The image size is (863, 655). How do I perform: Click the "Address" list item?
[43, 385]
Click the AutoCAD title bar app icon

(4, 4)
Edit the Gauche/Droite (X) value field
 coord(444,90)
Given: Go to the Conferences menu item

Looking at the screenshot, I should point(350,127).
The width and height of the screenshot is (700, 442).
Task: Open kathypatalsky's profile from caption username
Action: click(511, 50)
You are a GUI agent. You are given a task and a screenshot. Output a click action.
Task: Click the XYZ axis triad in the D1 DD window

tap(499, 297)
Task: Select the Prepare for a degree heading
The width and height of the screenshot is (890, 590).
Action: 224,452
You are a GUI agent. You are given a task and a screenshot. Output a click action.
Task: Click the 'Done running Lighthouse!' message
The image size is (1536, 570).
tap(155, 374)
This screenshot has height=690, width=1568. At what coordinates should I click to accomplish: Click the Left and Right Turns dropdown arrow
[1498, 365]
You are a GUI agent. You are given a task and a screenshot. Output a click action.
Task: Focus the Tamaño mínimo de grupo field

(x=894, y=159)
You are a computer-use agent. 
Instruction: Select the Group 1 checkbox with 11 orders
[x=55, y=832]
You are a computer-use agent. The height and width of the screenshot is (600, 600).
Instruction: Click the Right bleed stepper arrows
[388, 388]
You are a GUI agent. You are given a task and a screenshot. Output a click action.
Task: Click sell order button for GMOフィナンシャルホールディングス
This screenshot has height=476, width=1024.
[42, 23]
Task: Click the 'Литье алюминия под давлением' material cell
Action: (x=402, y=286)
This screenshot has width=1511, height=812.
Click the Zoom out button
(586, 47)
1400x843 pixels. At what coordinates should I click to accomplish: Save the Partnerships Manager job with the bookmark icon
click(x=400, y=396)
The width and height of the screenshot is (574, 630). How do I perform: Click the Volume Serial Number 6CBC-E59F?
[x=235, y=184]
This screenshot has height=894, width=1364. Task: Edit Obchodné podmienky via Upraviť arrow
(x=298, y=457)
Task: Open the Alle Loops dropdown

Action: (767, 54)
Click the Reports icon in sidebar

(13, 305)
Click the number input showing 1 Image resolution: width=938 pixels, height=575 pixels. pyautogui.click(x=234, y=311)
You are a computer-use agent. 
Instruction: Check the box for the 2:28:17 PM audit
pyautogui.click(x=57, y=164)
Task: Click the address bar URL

---*---

Would you please reproduce the entries above word for word?

The image size is (863, 655). How do I perform: Click the "Address" list item?
[43, 385]
Click the AutoCAD title bar app icon

(4, 4)
Edit the Gauche/Droite (X) value field
 coord(444,90)
Given: Go to the Conferences menu item

Looking at the screenshot, I should point(350,127).
The width and height of the screenshot is (700, 442).
Task: Open kathypatalsky's profile from caption username
Action: click(511, 50)
You are a GUI agent. You are given a task and a screenshot. Output a click action.
Task: Click the XYZ axis triad in the D1 DD window

tap(499, 297)
Task: Select the Prepare for a degree heading
The width and height of the screenshot is (890, 590).
Action: 224,452
You are a GUI agent. You are given a task and a screenshot. Output a click action.
Task: Click the 'Done running Lighthouse!' message
The image size is (1536, 570).
tap(155, 374)
This screenshot has height=690, width=1568. At what coordinates should I click to accomplish: Click the Left and Right Turns dropdown arrow
[1498, 365]
You are a GUI agent. You are given a task and a screenshot. Output a click action.
Task: Focus the Tamaño mínimo de grupo field

(x=894, y=159)
You are a computer-use agent. 
Instruction: Select the Group 1 checkbox with 11 orders
[x=55, y=832]
You are a computer-use agent. The height and width of the screenshot is (600, 600).
Instruction: Click the Right bleed stepper arrows
[388, 388]
You are a GUI agent. You are given a task and a screenshot. Output a click action.
Task: Click sell order button for GMOフィナンシャルホールディングス
This screenshot has height=476, width=1024.
[42, 23]
Task: Click the 'Литье алюминия под давлением' material cell
Action: (x=402, y=286)
This screenshot has width=1511, height=812.
Click the Zoom out button
(586, 47)
1400x843 pixels. At what coordinates should I click to accomplish: Save the Partnerships Manager job with the bookmark icon
click(x=400, y=396)
The width and height of the screenshot is (574, 630). How do I perform: Click the Volume Serial Number 6CBC-E59F?
[x=235, y=184]
This screenshot has height=894, width=1364. Task: Edit Obchodné podmienky via Upraviť arrow
(x=298, y=457)
Task: Open the Alle Loops dropdown

Action: (767, 54)
Click the Reports icon in sidebar

(13, 305)
Click the number input showing 1 Image resolution: width=938 pixels, height=575 pixels. pyautogui.click(x=234, y=311)
You are a computer-use agent. 
Instruction: Check the box for the 2:28:17 PM audit
pyautogui.click(x=57, y=164)
Task: Click the address bar URL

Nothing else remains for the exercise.